Desenvolvimento e validação de ensaio in vitro para detecção de vírus rábico residual viável em vacina antirrábica inativada

Abstract

Resumo: A raiva, uma zoonose viral, causa cerca de 60 mil mortes anuais, sendo os cães responsáveis por 99% da transmissão para humanos. No entanto, a raiva humana é prevenível por meio da vacinação de cães e da profilaxia pós-exposição em humanos utilizando vacinas antirrábicas inativadas. Durante sua produção, vários ensaios obrigatórios de controle de qualidade in vivo, como potência, vírus vivo residual e inocuidade são responsáveis pela utilização de grande quantidade de animais.

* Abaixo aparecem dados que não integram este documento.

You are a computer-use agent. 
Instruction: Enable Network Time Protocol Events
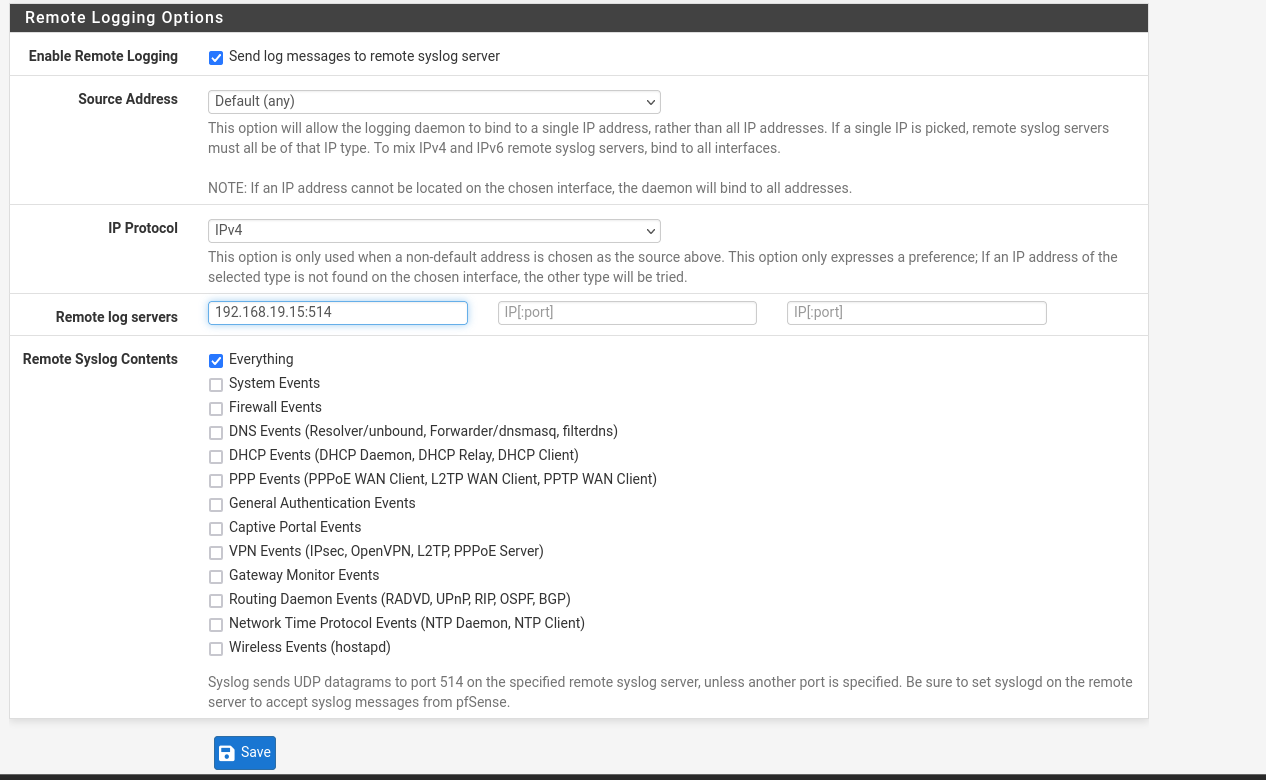(216, 625)
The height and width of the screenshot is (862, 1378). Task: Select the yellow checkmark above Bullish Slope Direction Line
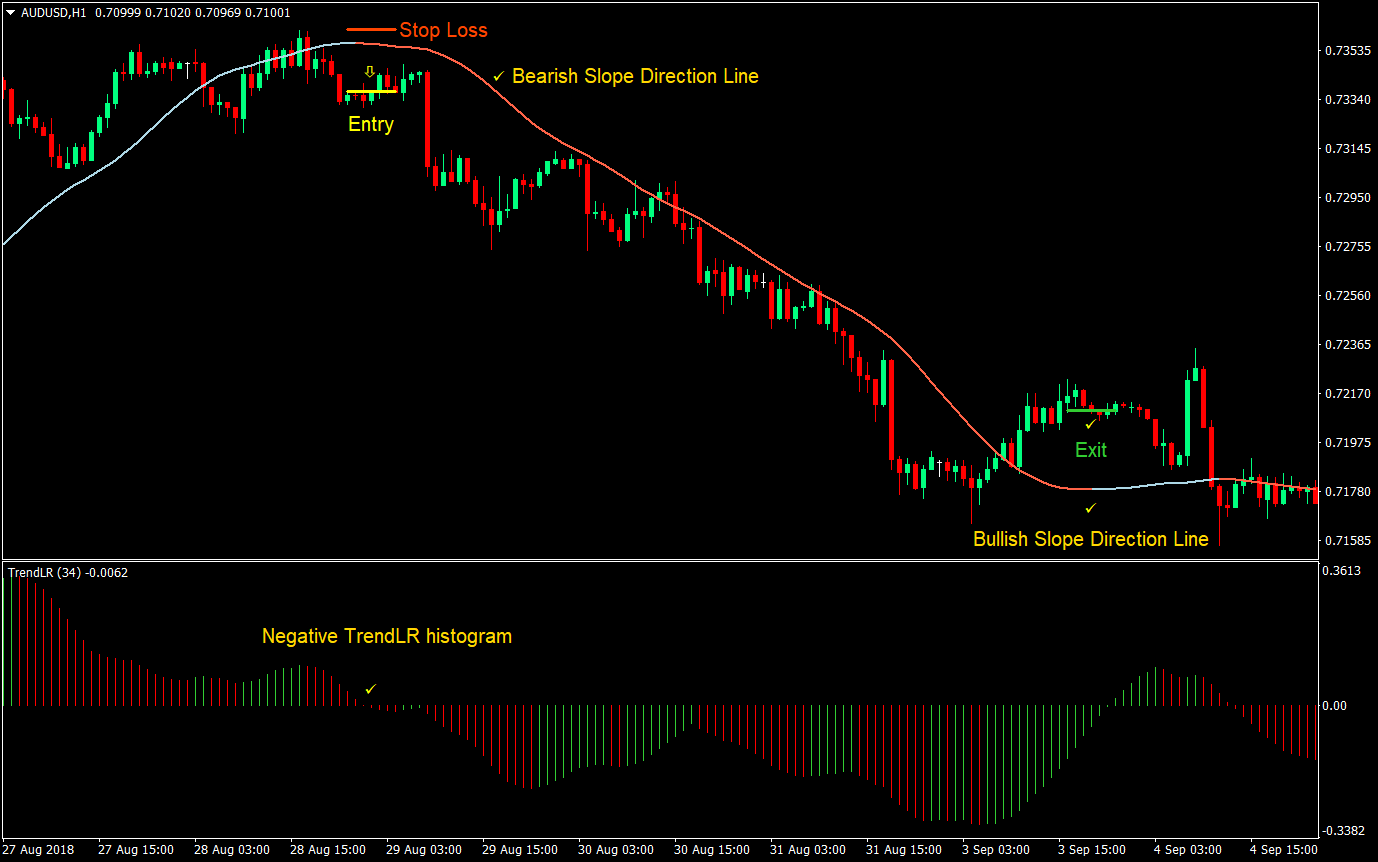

Ao longo dos últimos anos, organizações mundiais têm estimulado o desenvolvimento de métodos alternativos para substituir, reduzir ou refinar a utilização de animais na indústria farmacêutica. Este projeto propõe desenvolver e validar um ensaio in vitro em substituição ao ensaio in vivo para a determinação de vírus vivo residual, combinando técnicas de isolamento viral com leitura por imunofluorescência direta em placa e quantificação viral por método molecular. A padronização das etapas de recuperação viral e quantificação por RT-qPCR foram realizadas e o ensaio combinado mostrou-se 3 vezes mais sensível que o ensaio in vivo. Foi possível identificar amostras de suspensão viral anteriormente liberadas pelo controle interno, com partículas de vírus rábico ainda viáveis, comprovando a importância da implantação deste método no controle interno da produção da vacina antirrábica. Além disso, o ensaio desenvolvido é mais prático, barato e produz resultados mais rapidamente, em apenas 4 dias, o que pode possibilitar maior agilidade no controle de qualidade interno da vacina. O método in vitro poderá reduzir 2/3 da quantidade de animais de laboratórios utilizados para esse fim, uma vez que pode ser implantado no controle de qualidade intermediário da produção da vacina rábica inativada.

Abstract: Rabies, a viral zoonosis, causes nearly 60,000 annual deaths, with dogs accounting for 99% of transmission to humans. However, human rabies is preventable through dog vaccination and pre-exposure prophylaxis in humans, using inactivated rabies vaccines. During their production process, several mandatory in vivo quality control trials, such as potency, live virus and safety are responsible for the use of large numbers of laboratory animals. Over the last few years, global organizations have been encouraging the development of alternative methods to reduce, replace and refine the use of animals in the pharmaceutical industry. This study proposes the development and validation of an in vitro assay replacing the in vivo assay for the determination of residual live virus combining viral isolation techniques with direct immunofluorescence detection and viral quantification by a m olecular method. Standardization of viral recovery steps and quantification by RTqPCR were performed, and the combined method was shown to be 3 fold more sensitive than the in vivo assay. It was possible to identify viral suspensions samples, previously released by the in vivo internal controls, which still had residual viable rabies virus particles, proving the importance to implement this method as an internal quality control of rabies vaccine production. In addition, the assay developed is more practical, cheaper and produces results more quickly, in just 4 days, which may allow greater agility in the internal quality control of the vaccine. The in vitro method may reduce 2/3 of the amount of laboratory animals used for this purpose, since it can be implemented in the intermediate quality control of inactivated rabies vaccine production.